- [GIVEN EXERCISE 1] In the passage on MOSFET electronic switches, what advantage does an N-channel MOSFET have over a P-channel MOSFET?
- [GIVEN EXERCISE 2] Quote the passage on MOSFET electronic switches word for word, starting at "However, if switching" and ending at "an electronic switch.".

- [PAGE EXTRACT]
In some electrical systems, disconnecting a supply line is necessary. This may be in the form of cutting off a battery voltage to retain the battery charge, for example, or separating a load from a live line. Ideally, this involves a mechanical switch.

However, if switching should occur via an electrical signal, an electronic switch is usually more suitable. Such an electronic switch can be built with a MOSFET as a switching element. In addition to a purely discrete solution with a MOSFET, numerous semiconductor ICs are available for easy implementation of an electronic switch.

Step-By-Step Method

First, a decision must be made regarding whether the switching element should be an N-channel or a P-channel MOSFET. Both may be suitable. Compared with a P-channel MOSFET, an N-channel MOSFET has a lower resistance and thus lower losses in the on state.

The disadvantage lies in the driving of the N-channel MOSFET. Here, a higher voltage than the available supply-line voltage is required for the gate (Fig. 1). Hence, the driving IC must contain a charge pump of some sort. A P-channel MOSFET doesn’t require this type of voltage increase. Nonetheless, there’s a large selection of N-channel MOSFETs.

The next step is to select between having the power switch and the driver in a single housing, or using a two-chip solution with the driver circuit in a separate IC and the corresponding MOSFET in a second housing.

- [INFORMATION SHOWN]
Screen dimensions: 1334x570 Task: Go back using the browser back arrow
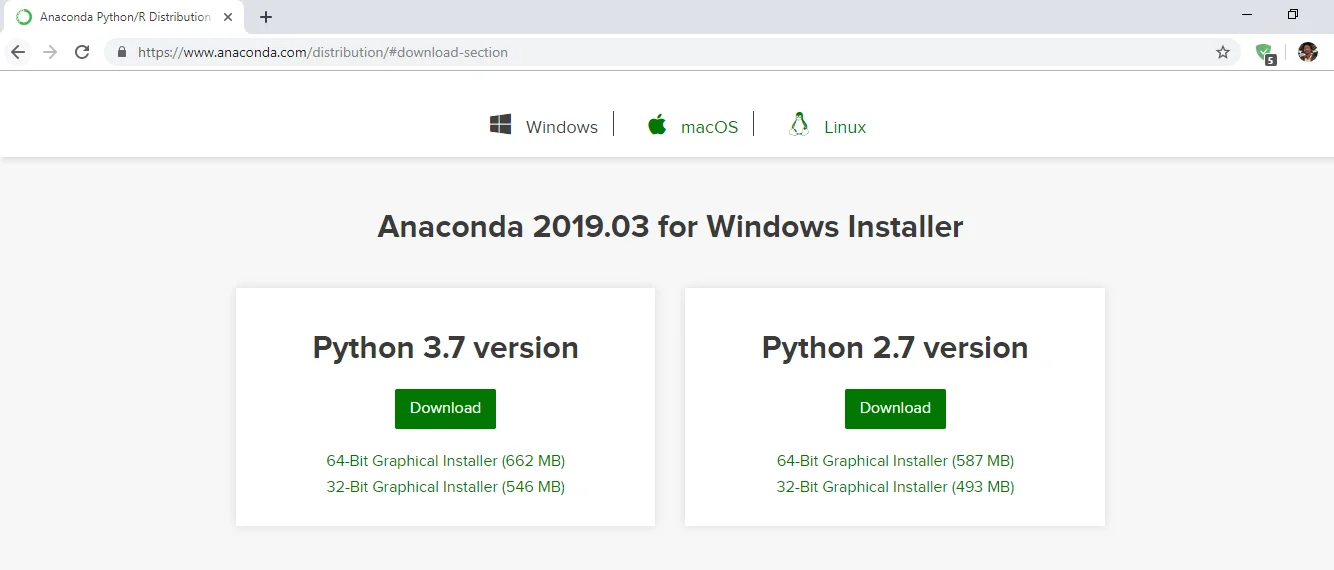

- [EXERCISE ANSWER 1] It has a lower resistance and thus lower losses in the on state.

- [EXERCISE ANSWER 2]
However, if switching should occur via an electrical signal, an electronic switch is usually more suitable. Such an electronic switch can be built with a MOSFET as a switching element. In addition to a purely discrete solution with a MOSFET, numerous semiconductor ICs are available for easy implementation of an electronic switch.